**Objective**
Please reproduce every entry below, replacing "Expand" with "Unfold" wherever it occurs and keeping everything else unchanged.

**Supplied material**
------------------------------------------------------------
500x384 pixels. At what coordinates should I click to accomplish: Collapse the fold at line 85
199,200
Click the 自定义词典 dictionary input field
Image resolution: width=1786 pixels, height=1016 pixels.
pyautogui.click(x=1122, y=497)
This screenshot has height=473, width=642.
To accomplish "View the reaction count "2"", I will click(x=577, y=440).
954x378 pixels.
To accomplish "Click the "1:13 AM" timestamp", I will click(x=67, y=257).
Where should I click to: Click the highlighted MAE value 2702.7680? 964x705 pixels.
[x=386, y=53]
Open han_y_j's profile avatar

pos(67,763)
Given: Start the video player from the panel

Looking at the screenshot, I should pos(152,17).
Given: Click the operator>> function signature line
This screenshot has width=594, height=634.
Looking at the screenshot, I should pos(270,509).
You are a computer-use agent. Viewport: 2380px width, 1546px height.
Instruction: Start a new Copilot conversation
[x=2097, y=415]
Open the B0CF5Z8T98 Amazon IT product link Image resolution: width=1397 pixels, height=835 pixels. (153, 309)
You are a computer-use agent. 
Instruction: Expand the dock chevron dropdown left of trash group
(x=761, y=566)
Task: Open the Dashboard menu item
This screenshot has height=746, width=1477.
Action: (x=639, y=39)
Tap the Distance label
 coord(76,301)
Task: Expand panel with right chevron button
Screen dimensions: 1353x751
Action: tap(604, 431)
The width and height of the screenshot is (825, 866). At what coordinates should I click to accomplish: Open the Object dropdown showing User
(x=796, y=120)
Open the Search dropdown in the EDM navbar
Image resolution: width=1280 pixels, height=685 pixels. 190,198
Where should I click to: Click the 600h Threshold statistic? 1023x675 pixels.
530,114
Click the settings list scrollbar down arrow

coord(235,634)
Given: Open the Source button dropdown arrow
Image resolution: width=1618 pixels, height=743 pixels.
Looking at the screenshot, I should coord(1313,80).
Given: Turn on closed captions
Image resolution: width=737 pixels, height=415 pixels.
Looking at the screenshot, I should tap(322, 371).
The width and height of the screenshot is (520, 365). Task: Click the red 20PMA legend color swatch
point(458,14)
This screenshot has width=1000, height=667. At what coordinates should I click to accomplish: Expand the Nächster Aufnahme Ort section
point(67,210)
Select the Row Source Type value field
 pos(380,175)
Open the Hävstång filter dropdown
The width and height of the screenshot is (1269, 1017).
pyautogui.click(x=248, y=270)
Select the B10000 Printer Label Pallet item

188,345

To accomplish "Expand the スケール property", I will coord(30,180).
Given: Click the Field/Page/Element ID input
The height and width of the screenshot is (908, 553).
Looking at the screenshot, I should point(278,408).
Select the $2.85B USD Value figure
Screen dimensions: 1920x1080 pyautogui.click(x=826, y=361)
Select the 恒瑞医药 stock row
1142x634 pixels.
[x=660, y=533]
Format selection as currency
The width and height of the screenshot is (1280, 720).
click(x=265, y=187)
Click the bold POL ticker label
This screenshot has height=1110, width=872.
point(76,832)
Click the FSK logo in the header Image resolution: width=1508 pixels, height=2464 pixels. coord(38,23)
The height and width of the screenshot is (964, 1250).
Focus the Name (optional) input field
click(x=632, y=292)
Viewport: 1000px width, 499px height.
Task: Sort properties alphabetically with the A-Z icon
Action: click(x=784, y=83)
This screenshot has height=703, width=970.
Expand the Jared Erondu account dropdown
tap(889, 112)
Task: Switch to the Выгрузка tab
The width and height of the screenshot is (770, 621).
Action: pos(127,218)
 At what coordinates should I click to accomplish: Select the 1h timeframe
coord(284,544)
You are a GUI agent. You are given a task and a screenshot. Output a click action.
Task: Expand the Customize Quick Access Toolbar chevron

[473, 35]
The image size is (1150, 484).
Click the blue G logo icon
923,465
------------------------------------------------------------
**Result for this task**
500x384 pixels. At what coordinates should I click to accomplish: Collapse the fold at line 85
199,200
Click the 自定义词典 dictionary input field
Image resolution: width=1786 pixels, height=1016 pixels.
pyautogui.click(x=1122, y=497)
This screenshot has height=473, width=642.
To accomplish "View the reaction count "2"", I will click(x=577, y=440).
954x378 pixels.
To accomplish "Click the "1:13 AM" timestamp", I will click(x=67, y=257).
Where should I click to: Click the highlighted MAE value 2702.7680? 964x705 pixels.
[x=386, y=53]
Open han_y_j's profile avatar

pos(67,763)
Given: Start the video player from the panel

Looking at the screenshot, I should pos(152,17).
Given: Click the operator>> function signature line
This screenshot has width=594, height=634.
Looking at the screenshot, I should pos(270,509).
You are a computer-use agent. Viewport: 2380px width, 1546px height.
Instruction: Start a new Copilot conversation
[x=2097, y=415]
Open the B0CF5Z8T98 Amazon IT product link Image resolution: width=1397 pixels, height=835 pixels. (153, 309)
You are a computer-use agent. 
Instruction: Unfold the dock chevron dropdown left of trash group
(x=761, y=566)
Task: Open the Dashboard menu item
This screenshot has height=746, width=1477.
Action: (x=639, y=39)
Tap the Distance label
 coord(76,301)
Task: Unfold panel with right chevron button
Screen dimensions: 1353x751
Action: tap(604, 431)
The width and height of the screenshot is (825, 866). At what coordinates should I click to accomplish: Open the Object dropdown showing User
(x=796, y=120)
Open the Search dropdown in the EDM navbar
Image resolution: width=1280 pixels, height=685 pixels. 190,198
Where should I click to: Click the 600h Threshold statistic? 1023x675 pixels.
530,114
Click the settings list scrollbar down arrow

coord(235,634)
Given: Open the Source button dropdown arrow
Image resolution: width=1618 pixels, height=743 pixels.
Looking at the screenshot, I should coord(1313,80).
Given: Turn on closed captions
Image resolution: width=737 pixels, height=415 pixels.
Looking at the screenshot, I should tap(322, 371).
The width and height of the screenshot is (520, 365). Task: Click the red 20PMA legend color swatch
point(458,14)
This screenshot has width=1000, height=667. At what coordinates should I click to accomplish: Unfold the Nächster Aufnahme Ort section
point(67,210)
Select the Row Source Type value field
 pos(380,175)
Open the Hävstång filter dropdown
The width and height of the screenshot is (1269, 1017).
pyautogui.click(x=248, y=270)
Select the B10000 Printer Label Pallet item

188,345

To accomplish "Unfold the スケール property", I will coord(30,180).
Given: Click the Field/Page/Element ID input
The height and width of the screenshot is (908, 553).
Looking at the screenshot, I should point(278,408).
Select the $2.85B USD Value figure
Screen dimensions: 1920x1080 pyautogui.click(x=826, y=361)
Select the 恒瑞医药 stock row
1142x634 pixels.
[x=660, y=533]
Format selection as currency
The width and height of the screenshot is (1280, 720).
click(x=265, y=187)
Click the bold POL ticker label
This screenshot has height=1110, width=872.
point(76,832)
Click the FSK logo in the header Image resolution: width=1508 pixels, height=2464 pixels. coord(38,23)
The height and width of the screenshot is (964, 1250).
Focus the Name (optional) input field
click(x=632, y=292)
Viewport: 1000px width, 499px height.
Task: Sort properties alphabetically with the A-Z icon
Action: click(x=784, y=83)
This screenshot has height=703, width=970.
Unfold the Jared Erondu account dropdown
tap(889, 112)
Task: Switch to the Выгрузка tab
The width and height of the screenshot is (770, 621).
Action: pos(127,218)
 At what coordinates should I click to accomplish: Select the 1h timeframe
coord(284,544)
You are a GUI agent. You are given a task and a screenshot. Output a click action.
Task: Unfold the Customize Quick Access Toolbar chevron

[473, 35]
The image size is (1150, 484).
Click the blue G logo icon
923,465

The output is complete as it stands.